## WORK TO DO
Show every line from the entries below that contains the word "screenshot", copying each line in full. Matching is case-sensitive.

## DATA FOR THE TASK

┄┄┄┄┄┄

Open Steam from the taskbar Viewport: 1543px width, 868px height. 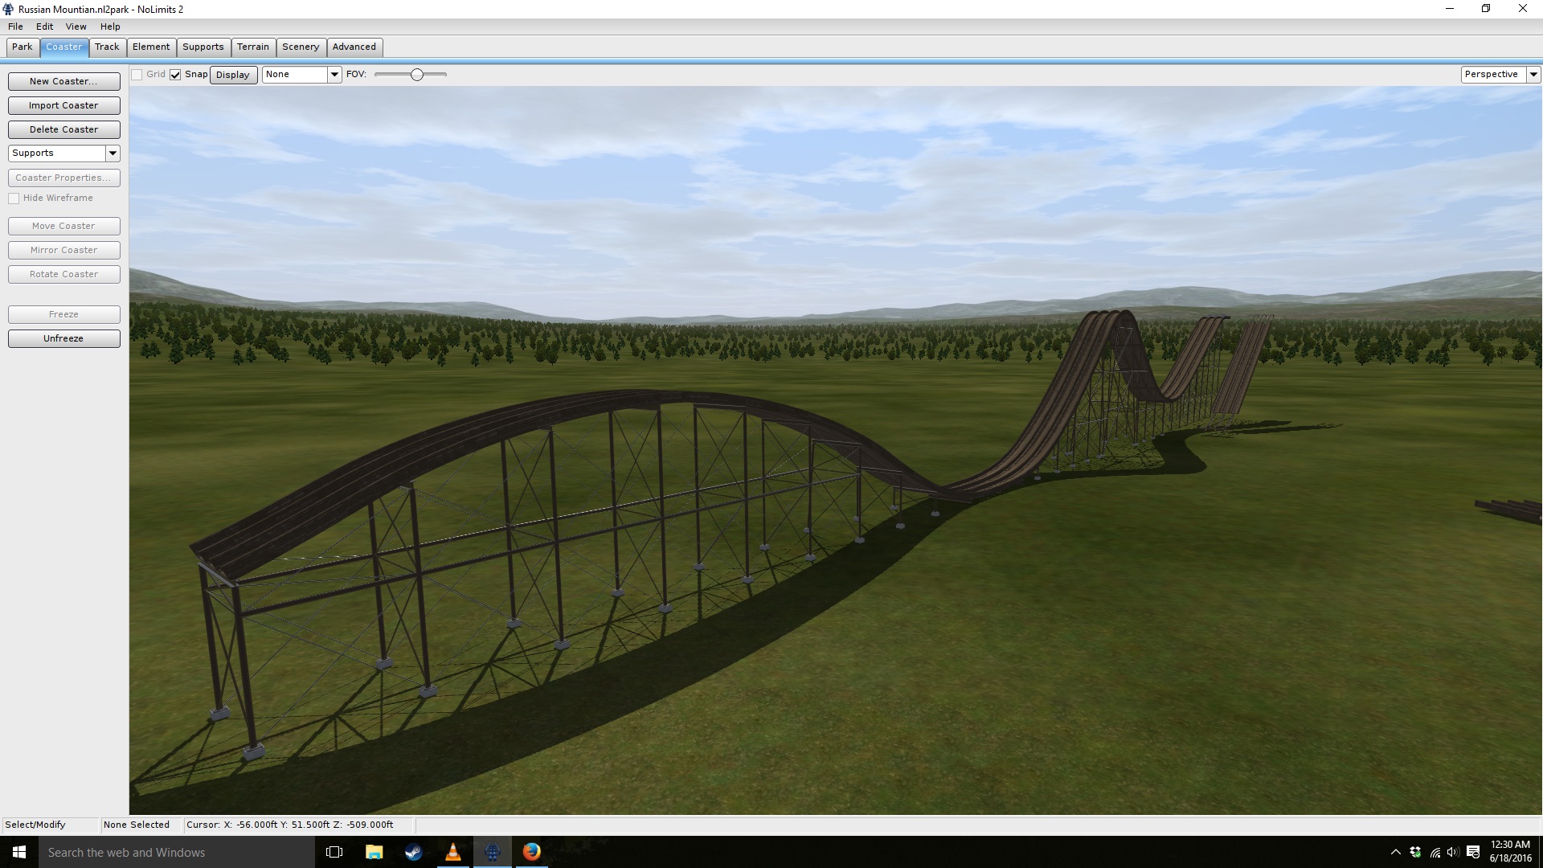point(413,852)
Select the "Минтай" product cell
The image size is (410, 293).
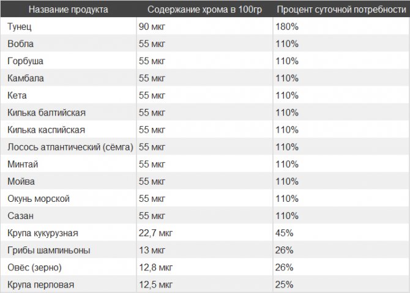[21, 165]
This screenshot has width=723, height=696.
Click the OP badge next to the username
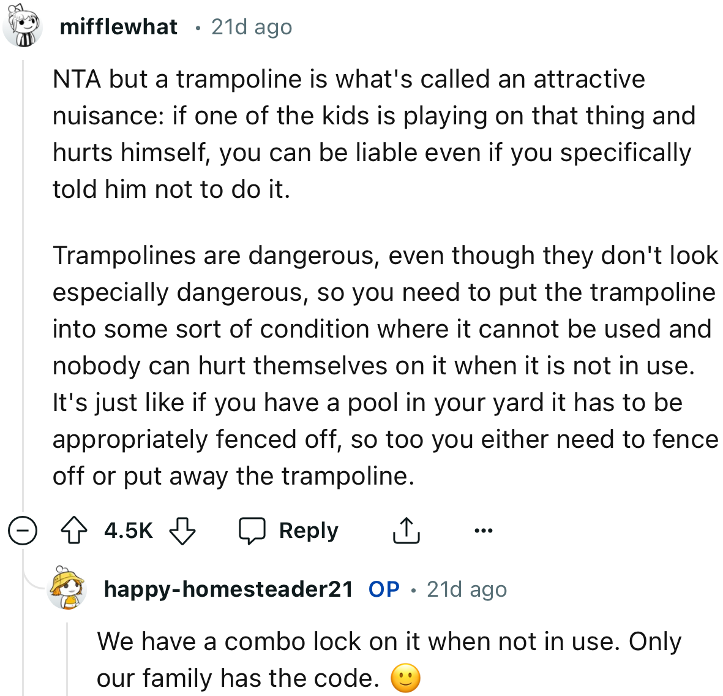[383, 589]
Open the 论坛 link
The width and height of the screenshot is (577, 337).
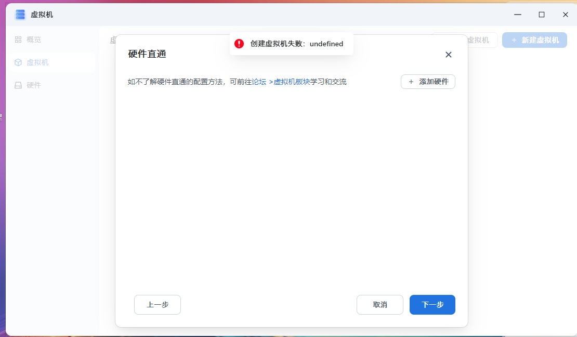pyautogui.click(x=259, y=82)

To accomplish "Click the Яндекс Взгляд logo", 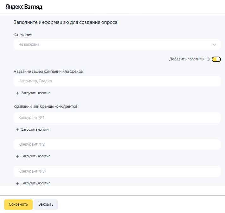I will coord(24,7).

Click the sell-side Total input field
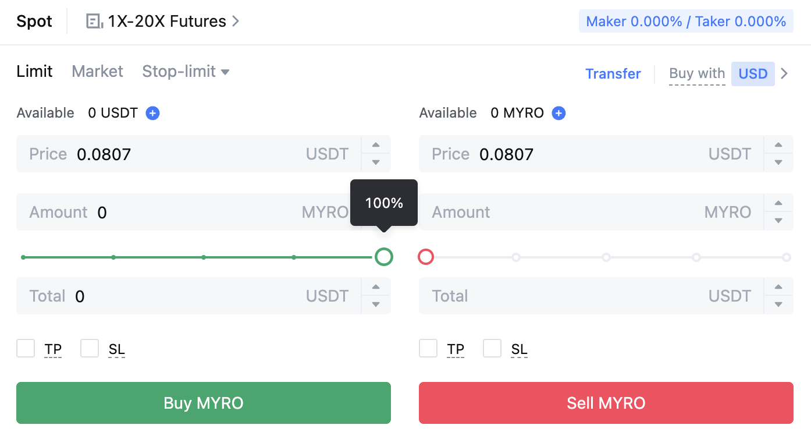pos(582,296)
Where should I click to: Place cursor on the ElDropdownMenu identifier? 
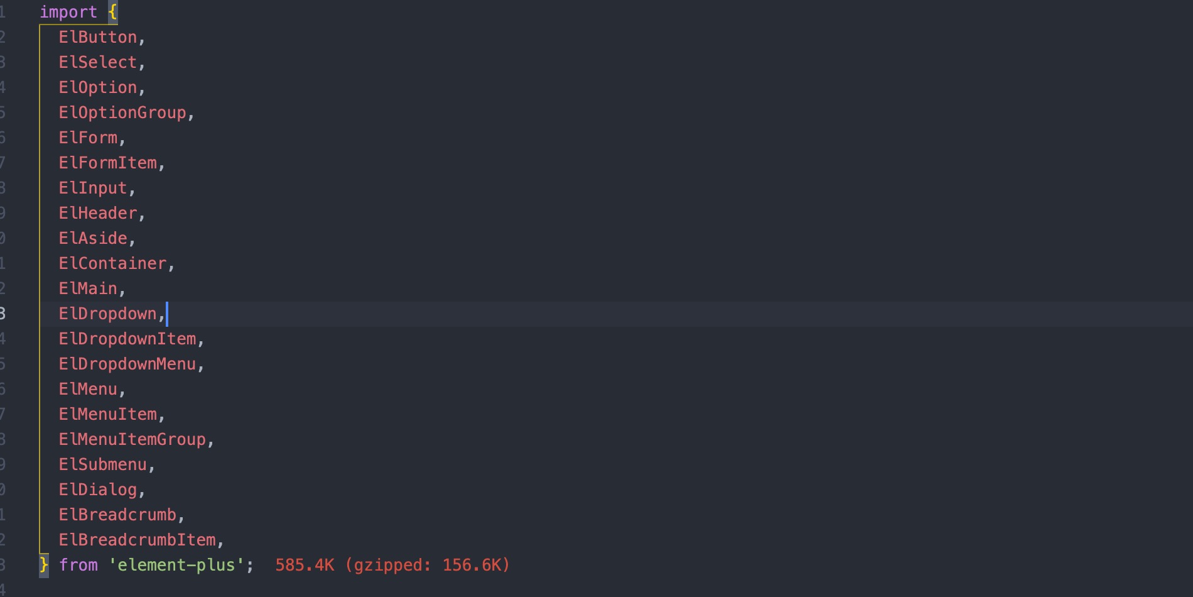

┄┄┄┄┄┄

## FULL RESPONSE
This screenshot has width=723, height=696.
The width and height of the screenshot is (577, 337).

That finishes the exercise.